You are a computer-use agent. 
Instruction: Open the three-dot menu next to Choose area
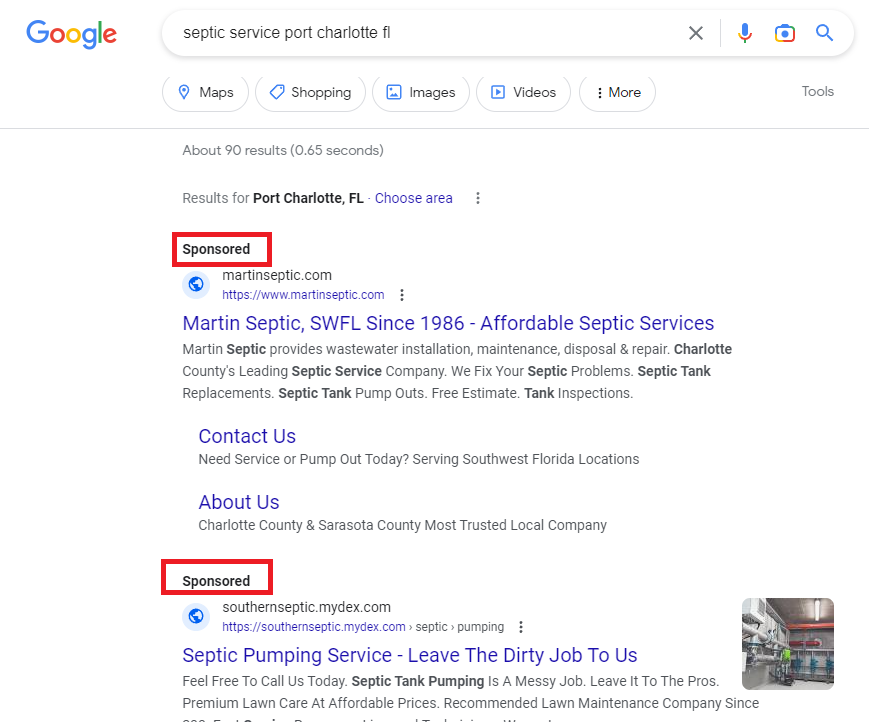[477, 197]
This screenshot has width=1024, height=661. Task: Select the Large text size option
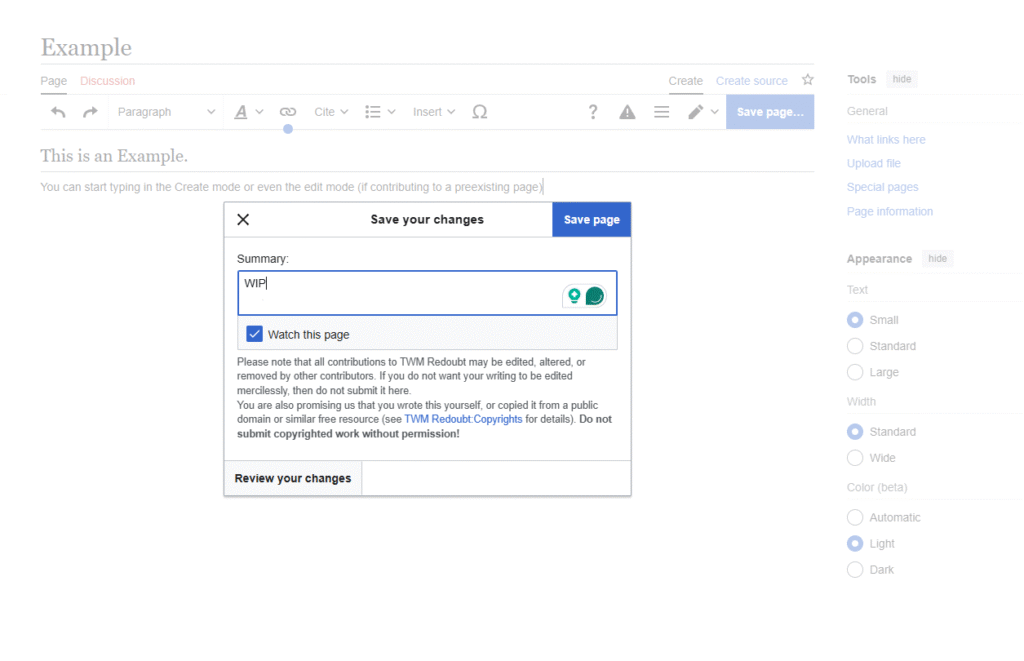coord(855,372)
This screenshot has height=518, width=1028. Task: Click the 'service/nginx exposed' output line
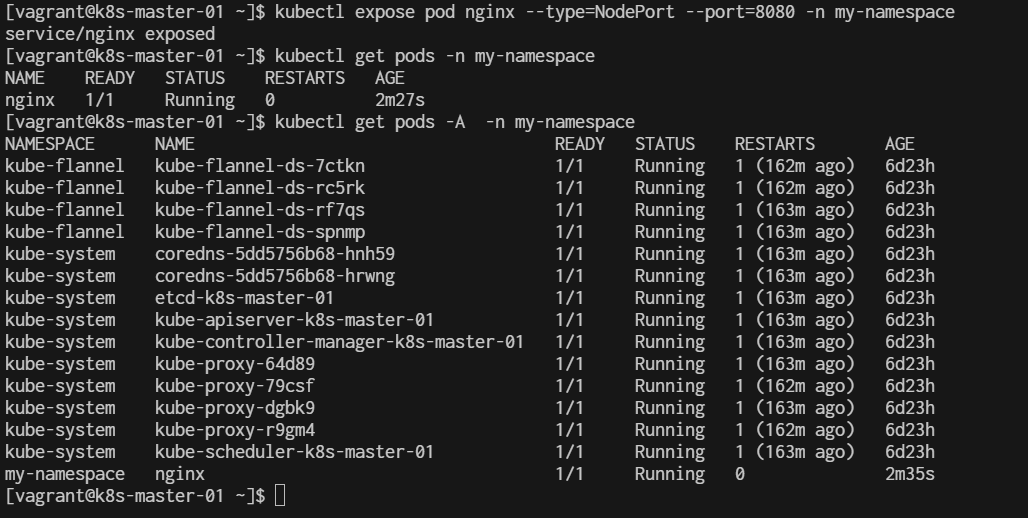(110, 34)
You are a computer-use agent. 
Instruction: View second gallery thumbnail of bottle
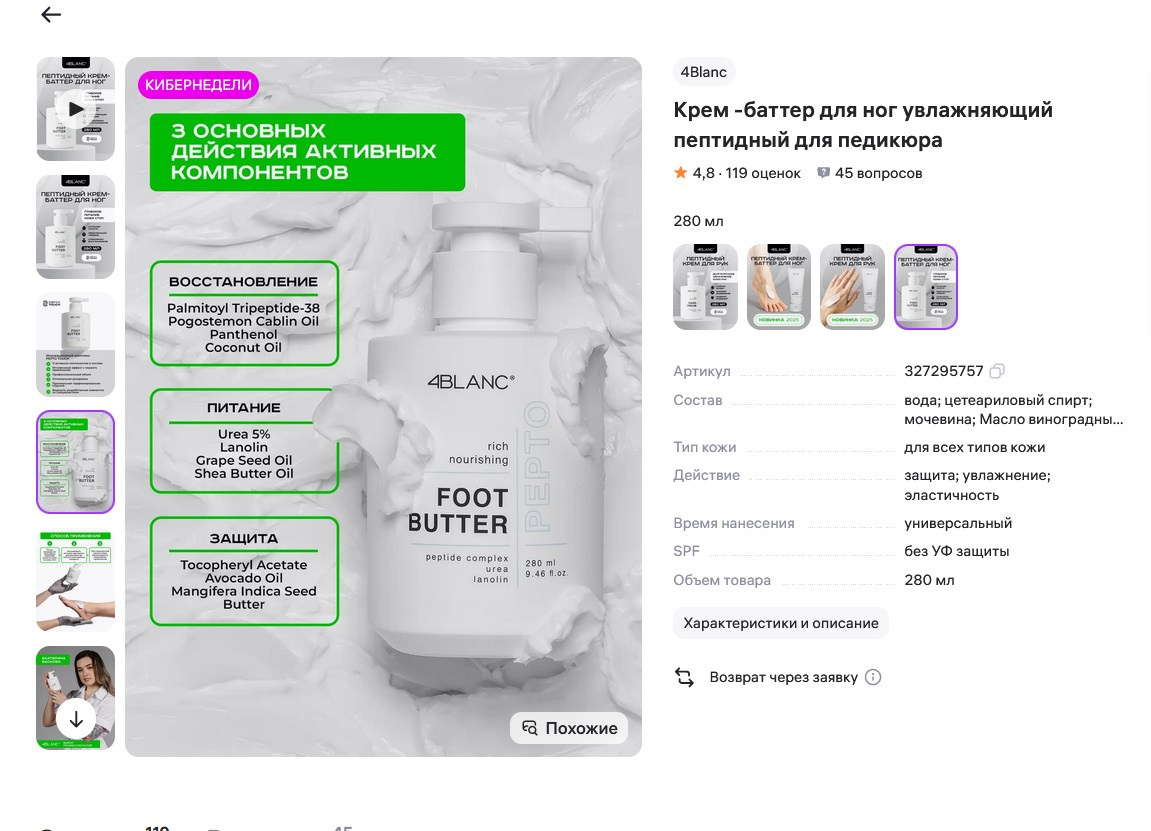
※ ※ ※
** Requirement **
I would like the data copied exactly as it stands, with no pictures included.

** Result for this task **
You are a computer-use agent. 
Instruction: Open the three-dot menu next to Choose area
[477, 197]
This screenshot has width=1024, height=661. Task: Select the Large text size option
coord(855,372)
This screenshot has height=518, width=1028. Task: Click the 'service/nginx exposed' output line
(110, 34)
You are a computer-use agent. 
Instruction: View second gallery thumbnail of bottle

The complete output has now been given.